But as Justice Breyer has pointed out, no showing has been made of legal overvotes uncounted, and counsel for Gore made an uncontradicted representation to the Court that the statewide total of undervotes is about 60,000. Id., at 62. To recount these manually would be a tall order, but before this Court stayed the effort to do that the courts of Florida were ready to do their best to get that job done. There is no justification for denying the State the opportunity to try to count all disputed ballots now.

--Justice Souter, with whom Justice Breyer joins and with whom Justice Stevens and Justice Ginsburg join with regard to all but Part C, dissenting, Bush v Gore
Justice Ginsburg:
I might join The Chief Justice were it my commission to interpret Florida law. But disagreement with the Florida court's interpretation of its own State's law does not warrant the conclusion that the justices of that court have legislated. There is no cause here to believe that the members of Florida's high court have done less than "their mortal best to discharge their oath of office," Sumner v. Mata, 449 U. S. 539, 549 (1981), and no cause to upset their reasoned interpretation of Florida law.

...

As Justice Breyer convincingly explains, see post, at 5-9 (dissenting opinion), this case involves nothing close to the kind of recalcitrance by a state high court that warrants extraordinary action by this Court. The Florida Supreme Court concluded that counting every legal vote was the overriding concern of the Florida Legislature when it enacted the State's Election Code. The court surely should not be bracketed with state high courts of the Jim Crow South.

...

I agree with Justice Stevens that petitioners have not presented a substantial equal protection claim. Ideally, perfection would be the appropriate standard for judging the recount. But we live in an imperfect world, one in which thousands of votes have not been counted. I cannot agree that the recount adopted by the Florida court, flawed as it may be, would yield a result any less fair or precise than the certification that preceded that recount.

...

But no one has doubted the good faith and diligence with which Florida election officials, attorneys for all sides of this controversy, and the courts of law have performed their duties. Notably, the Florida Supreme Court has produced two substantial opinions within 29 hours of oral argument. In sum, the Court's conclusion that a constitutionally adequate recount is impractical is a prophecy the Court's own judgment will not allow to be tested. Such an untested prophecy should not decide the Presidency of the United States. I dissent.
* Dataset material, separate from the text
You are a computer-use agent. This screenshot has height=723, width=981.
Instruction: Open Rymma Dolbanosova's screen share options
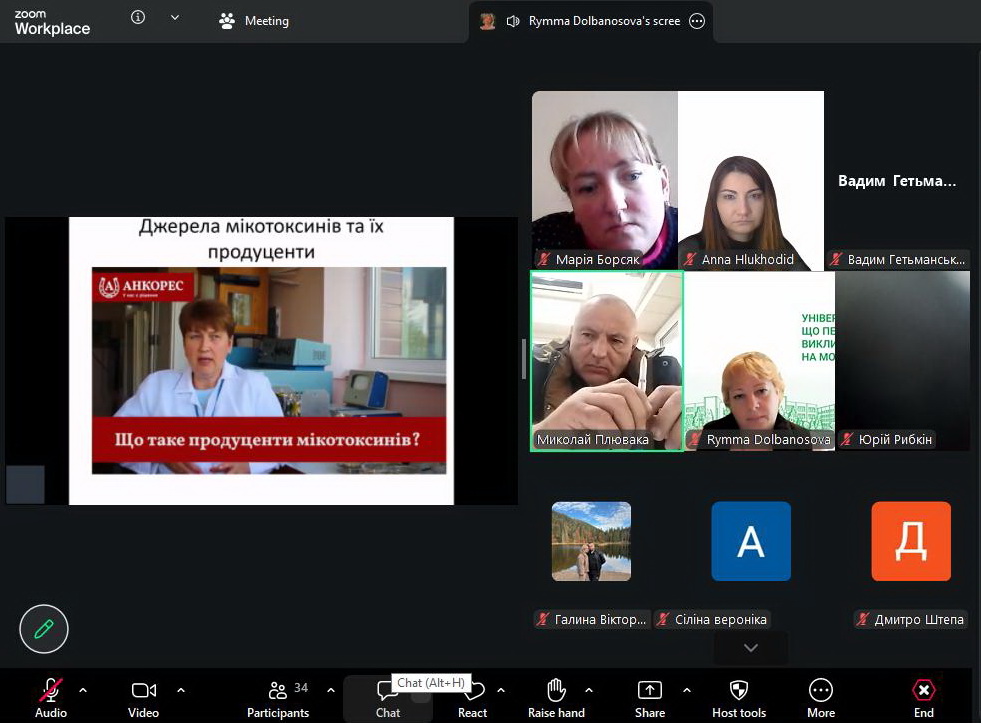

--Justice Ginsburg, with whom Justice Stevens joins, and with whom Justice Souter and Justice Breyer join as to Part I, dissenting, Bush v Gore
From Justice Breyer:
By halting the manual recount, and thus ensuring that the uncounted legal votes will not be counted under any standard, this Court crafts a remedy out of proportion to the asserted harm.

...

The Florida Supreme Court, applying this definition, decided, on the basis of the record, that respondents had shown that the ballots undercounted by the voting machines contained enough "legal votes" to place "the results" of the election "in doubt." Since only a few hundred votes separated the candidates, and since the "undercounted" ballots numbered tens of thousands, it is difficult to see how anyone could find this conclusion unreasonable-however strict the standard used to measure the voter's "clear intent." Nor did this conclusion "strip" canvassing boards of their discretion. The boards retain their traditional discretionary authority during the protest period. And during the contest period, as the court stated, "the Canvassing Board's actions [during the protest period] may constitute evidence that a ballot does or does not qualify as a legal vote." Id., at *13. Whether a local county canvassing board's discretionary judgment during the protest period not to conduct a manual recount will be set aside during a contest period depends upon whether a candidate provides additional evidence that the rejected votes contain enough "legal votes" to place the outcome of the race in doubt. To limit the local canvassing board's discretion in this way is not to eliminate that discretion. At the least, one could reasonably so believe. ...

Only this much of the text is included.